Traci Freebairn thought it was just nerves that sent her rushing from her wedding rehearsal dinner to the restroom at Trolley Square. Within minutes, though, she was on the ground, felled by a stroke at age 25.
A kind woman offered to get her help. She managed to mumble that she wasn't drunk and didn't know what was happening. "Wedding party" at the restaurant, she whispered. The woman found her family.
Relieved to wake up Saturday in the wee hours and find herself alive, though in intensive care, she was immediately distressed to realize that it was supposed to be her wedding day.
And so it became.
With about 50 people packed into the chapel at University Hospital, including a trio of late-addition guests who are nurses from the intensive care unit, Freebairn and Jason Hawk exchanged vows and were pronounced husband and wife by the same man who just hours before had given her a special blessing, LDS Bishop Richard Metcalf. At that time, her family had feared she might die.
The bride wore wheels, in the form of a hospital bed, exchanging her planned wedding dress for a modest gown in speckled blue and white.
The groom did, too.
"My husband's so nice. He put on a hospital gown so we'd match," the new Mrs. Hawk said from her hospital room Monday, which she was hoping to check out of later in the day so she could recover at the home of her parents, Dwayne and Doralee Freebairn.
Her wedding party wasn't quite what she'd planned in another way. One of her bridesmaids had, coincidentally, been taken to another hospital with viral meningitis.
But her in-laws, who'd flown in from Virginia, her family and "friends I've known forever" from all across the country managed to crowd into the chapel for a wedding ceremony made sweeter because a tragedy was averted.
She doesn't know why she had a stroke. As far as she knows, she had no risk factors. But she's adopted, she said, so her genetics are a mystery.
She does know that Dr. Elaine Skalabrin, an assistant professor of neurology at the U. and director of the U.'s Stroke Center, saved her life by administering tPA, tissue plasminogen activator. It's a drug that breaks up a stroke's blood clots and stops the damage, but only if it's administered in a very short period of time.
She was blessed there, too. Her father is a pharmacist and had only to look at her to send for an ambulance, which was there "so fast it was unbelievable," she said. The ambulance crew picked the U. because of its expertise with strokes.
That's where she met Skalabrin.
"She was wonderful. She kept me angry in the ER so I would fight. She was pounding on my chest and I was so angry, but it kept me awake," she said.
After they gave her tPA, they sedated her heavily for several hours. When she woke up, she felt wonderful until she remembered the intimate backyard wedding at her parents' house that was no more.
It was Jason Hawk who said, "Let's do it here." And an impromptu hospital wedding was born.
The Hawks both live in Washington, where she is an accountant studying to be a librarian and he installs windshields.

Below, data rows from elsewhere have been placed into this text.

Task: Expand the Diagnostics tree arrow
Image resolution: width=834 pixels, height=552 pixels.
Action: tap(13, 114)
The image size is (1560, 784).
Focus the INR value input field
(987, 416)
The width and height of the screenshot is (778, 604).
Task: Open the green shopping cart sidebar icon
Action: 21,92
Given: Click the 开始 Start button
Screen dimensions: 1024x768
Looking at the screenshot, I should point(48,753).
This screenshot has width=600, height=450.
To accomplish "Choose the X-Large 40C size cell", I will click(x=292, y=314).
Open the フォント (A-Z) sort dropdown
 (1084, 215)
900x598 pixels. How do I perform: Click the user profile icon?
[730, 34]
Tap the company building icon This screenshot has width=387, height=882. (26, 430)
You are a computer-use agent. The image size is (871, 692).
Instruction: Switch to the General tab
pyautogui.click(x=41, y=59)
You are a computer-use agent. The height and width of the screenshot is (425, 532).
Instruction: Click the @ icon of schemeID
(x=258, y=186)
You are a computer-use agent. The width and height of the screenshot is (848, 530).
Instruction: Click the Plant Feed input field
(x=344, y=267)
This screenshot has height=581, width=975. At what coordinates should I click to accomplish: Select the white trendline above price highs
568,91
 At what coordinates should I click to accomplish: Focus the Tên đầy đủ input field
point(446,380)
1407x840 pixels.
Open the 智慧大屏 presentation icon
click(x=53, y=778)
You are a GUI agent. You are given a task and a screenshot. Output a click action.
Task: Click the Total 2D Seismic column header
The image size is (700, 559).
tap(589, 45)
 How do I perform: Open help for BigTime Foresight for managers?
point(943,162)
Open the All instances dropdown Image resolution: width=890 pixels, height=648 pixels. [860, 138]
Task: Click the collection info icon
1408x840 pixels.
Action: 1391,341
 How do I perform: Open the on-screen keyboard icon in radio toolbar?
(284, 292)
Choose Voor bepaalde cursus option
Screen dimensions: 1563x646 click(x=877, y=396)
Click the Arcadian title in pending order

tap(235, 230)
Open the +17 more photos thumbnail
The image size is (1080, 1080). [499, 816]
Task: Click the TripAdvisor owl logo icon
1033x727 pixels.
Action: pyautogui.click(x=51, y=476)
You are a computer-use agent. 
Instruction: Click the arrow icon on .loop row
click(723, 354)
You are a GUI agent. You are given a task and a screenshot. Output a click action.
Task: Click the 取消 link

That is likely to change for a while, at least. She needs to stay nearby while she adapts to medication and the reality of what happened to her. She does plan to return to Washington long enough to graduate in June but, for the foreseeable future, they're going to be living in Salt Lake. And she has a fairly intense medical regimen to face, as well.
But she's not complaining.
"I have all my feeling back on my left side. It's like it never happened, except for this brutal shiner," she said with a laugh.